◆ **Lesetext**:
++++++++++++++++++++

Der Arme wußte nicht, welches Schicksal ihm in Chemnitz bevorstand, das er mit Bakunin und Martin todmüde in der nächsten Nacht erreichte. Wir sahen uns wieder, aber nicht in Freiberg, nachdem ich siebzehn Jahre in Amerika und er zehn Jahre in Waldheim verlebt! Bakunin sah ich im Jahre 1861 in New-York, auf seiner gelungenen Flucht aus Sibirien.

Mein Verband konnte nicht angelegt werden. Heubner war so gut wie sein Wort. Der Wagen, mit zwei jungen munteren Braunen bespannt, kam, ehe ich noch mit dem Ankleiden fertig war. Meine Matratze und ich selbst wurden hineingelegt, mein Sohn folgte mit meiner eiligst in ein paar Taschentücher gebundenen Wäsche. Dann setzten sich noch einige Bewaffnete zu mir. Den Säbel ließ ich zurück, da ich mich doch nicht wehren konnte. Nur ein Dolchmesser steckte ich als Waffe zu mir. Und nun kam der sehr schmerzliche Abschied von Weib und Kind, die nach Dresden zurückkehrten. Wußte ich ja nicht, ob und wann ich sie wieder sehen würde. Die Aufregung und die Unklarheit über unsere Lage halfen uns darüber weg. Noch hatte ich immer mehr das Ganze im Auge als mich selber.

Tharand und die Straße nach Grüllenburg fand ich voll flüchtiger Bewaffneter, zu Fuß, zu Wagen und zu Pferd; manche auf erbeuteten Cavaleriepferden. Viele Bekannte drängten sich an mich und schüttelten mir die Hand. Die Meisten hatten die Gesichter mit Pulver geschwärzt, die Augen geröthet, die Stimmen heiser und rauh, die Kleider beschmutzt, zerrissen; die Haare hingen ihnen wild um den Kopf. Manche waren sechs Tage und Nächte nicht von den Barricaden und dem Pflaster weggekommen.

++++++++++++++++++++

◆ **Aufgaben**:
• 1. In welchem Jahr wurde Bakunin laut dem Lesetext in New-York gesehen?
• 2. Führe alle Merkmale auf, mit denen der Lesetext das Aussehen der meisten flüchtigen Bewaffneten beschreibt.
Die folgenden Datensätze haben mit dem Lesetext nichts zu tun.

++++++++++++++++++++

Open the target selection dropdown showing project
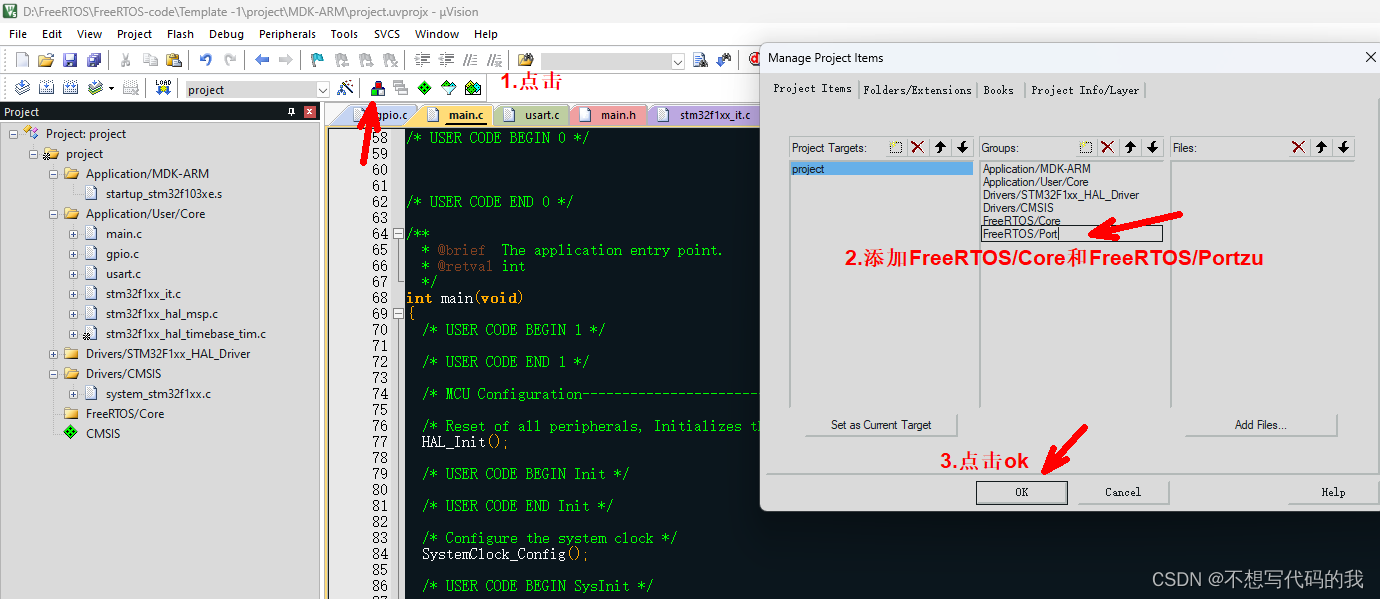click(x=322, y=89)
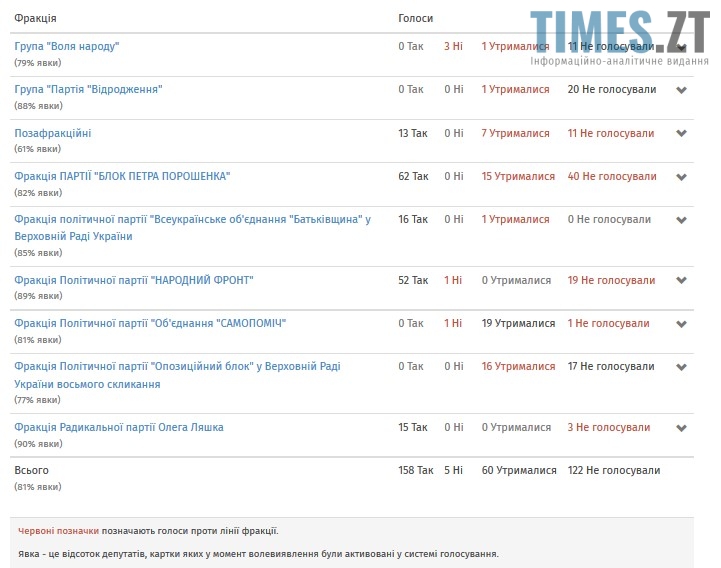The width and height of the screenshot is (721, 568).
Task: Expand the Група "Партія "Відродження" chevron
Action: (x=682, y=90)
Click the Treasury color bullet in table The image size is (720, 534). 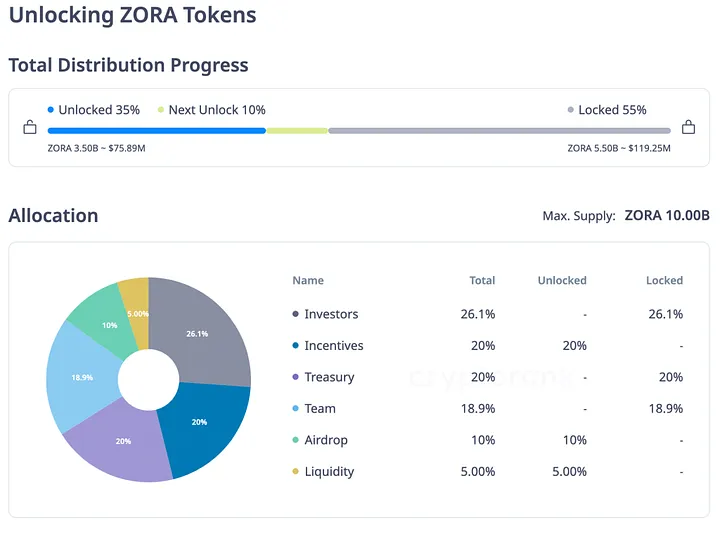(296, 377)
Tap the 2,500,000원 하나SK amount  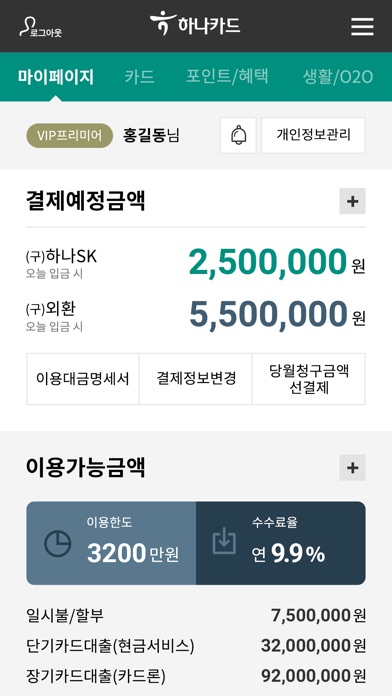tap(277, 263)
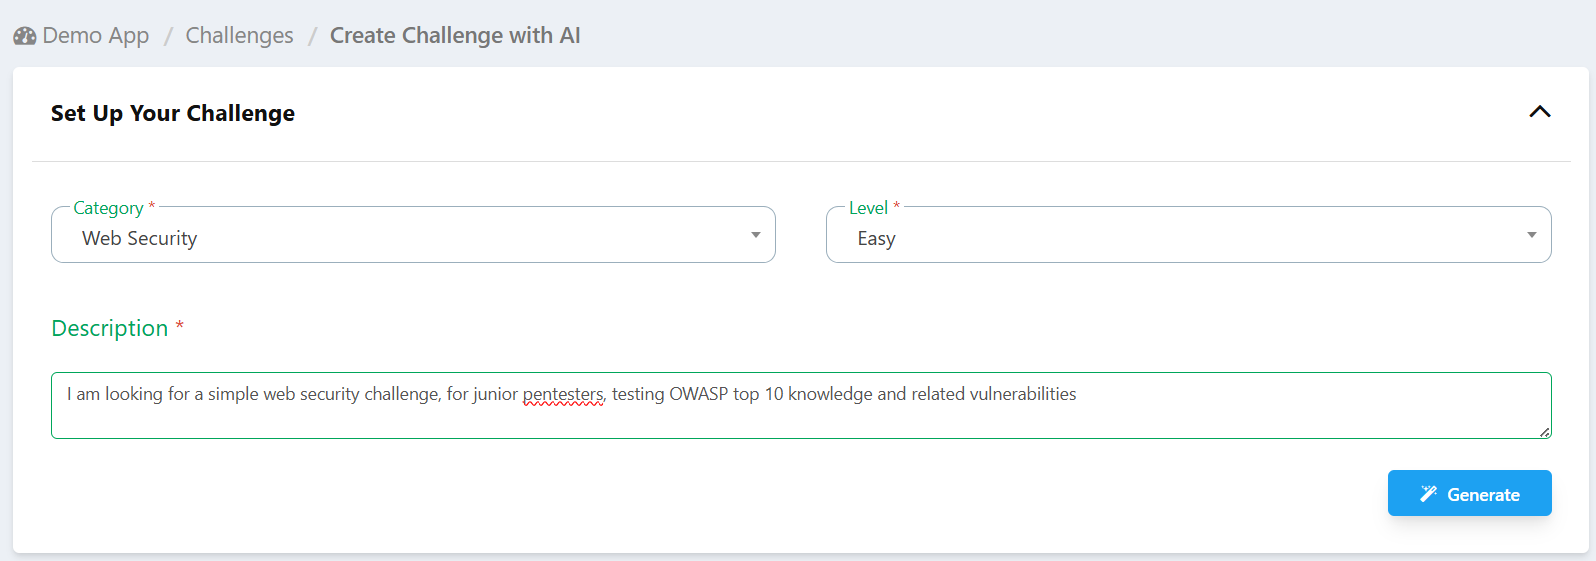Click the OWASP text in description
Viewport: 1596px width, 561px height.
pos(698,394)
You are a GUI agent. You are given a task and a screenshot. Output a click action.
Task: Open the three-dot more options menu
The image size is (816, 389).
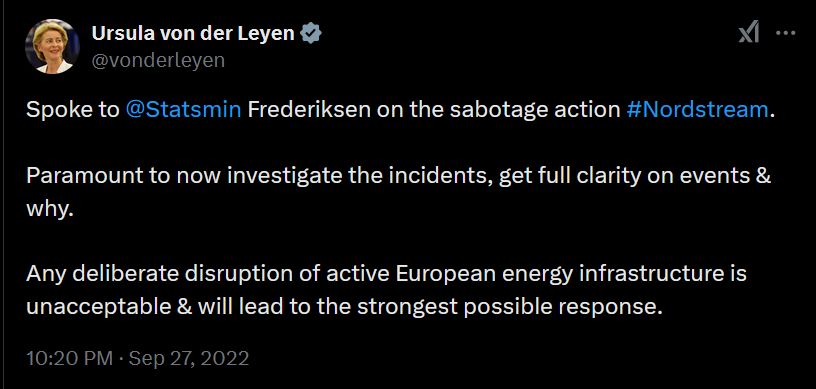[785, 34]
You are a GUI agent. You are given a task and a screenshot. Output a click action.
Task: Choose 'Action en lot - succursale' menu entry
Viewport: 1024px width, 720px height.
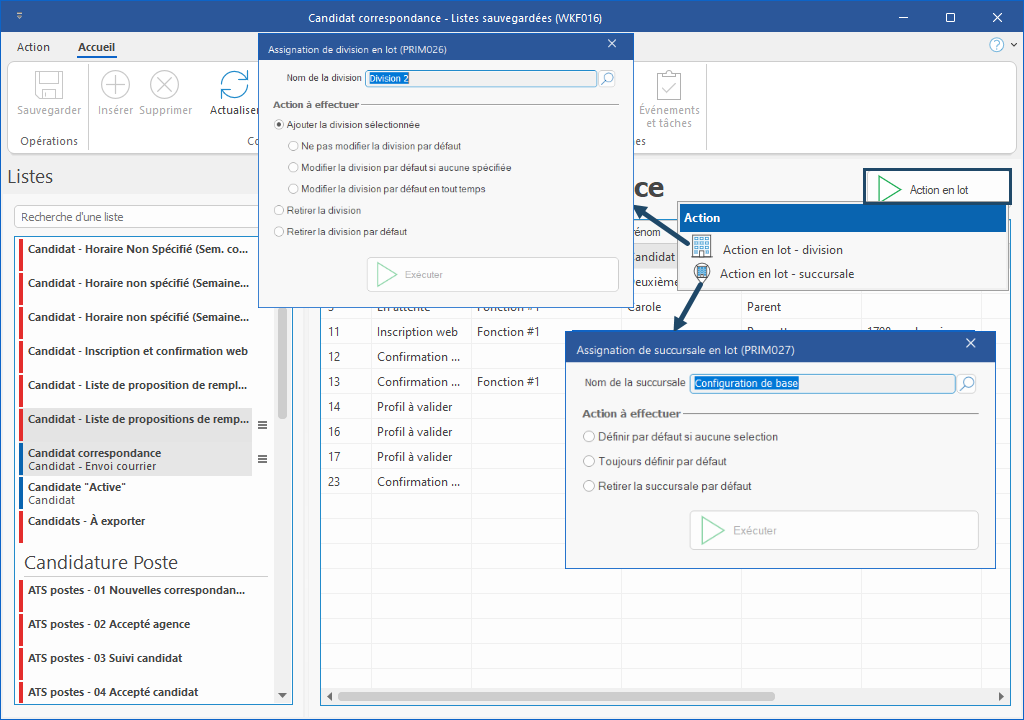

++++++++++++++++++++

◆ **Lösungen**:
• 1. Im Jahr 1861.

• 2.
- mit Pulver geschwärzte Gesichter
- gerötete Augen
- heisere und raue Stimmen
- beschmutzte, zerrissene Kleider
- wild um den Kopf hängende Haare